Exercise prompt: Your task is to copy every line below that contains the word "computer".

Provided records:
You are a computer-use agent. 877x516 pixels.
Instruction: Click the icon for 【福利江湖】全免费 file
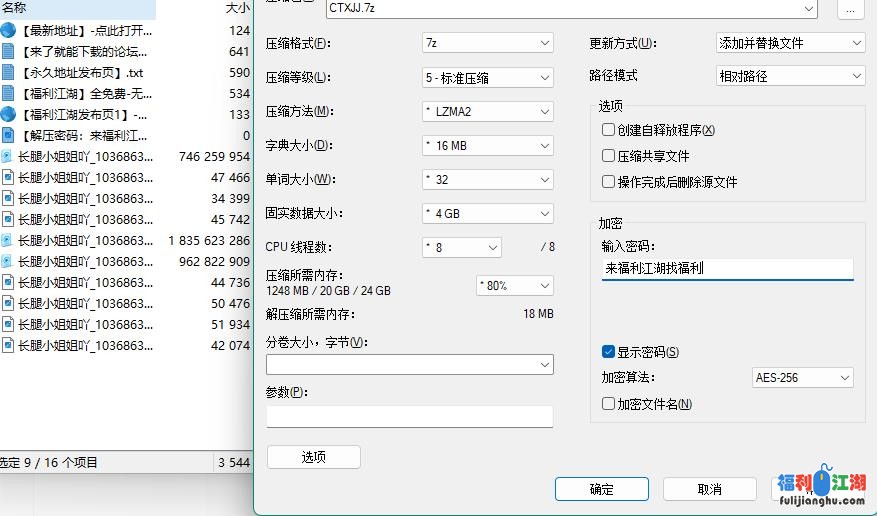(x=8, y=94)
...
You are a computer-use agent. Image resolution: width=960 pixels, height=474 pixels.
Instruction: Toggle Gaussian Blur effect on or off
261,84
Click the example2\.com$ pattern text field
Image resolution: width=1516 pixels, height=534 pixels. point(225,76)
==
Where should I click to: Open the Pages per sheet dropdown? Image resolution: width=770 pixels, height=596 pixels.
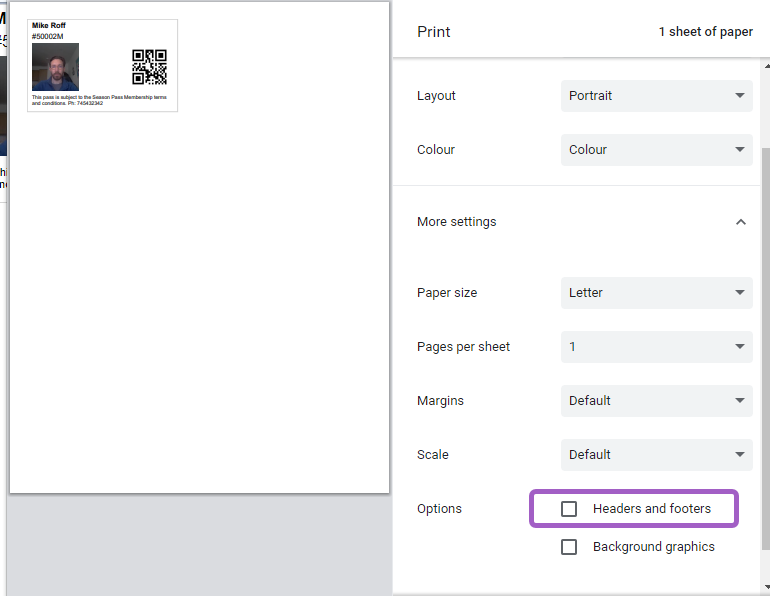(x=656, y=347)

Answer to the problem:
You are a computer-use agent. 877x516 pixels.
You are a computer-use agent. Image resolution: width=960 pixels, height=474 pixels.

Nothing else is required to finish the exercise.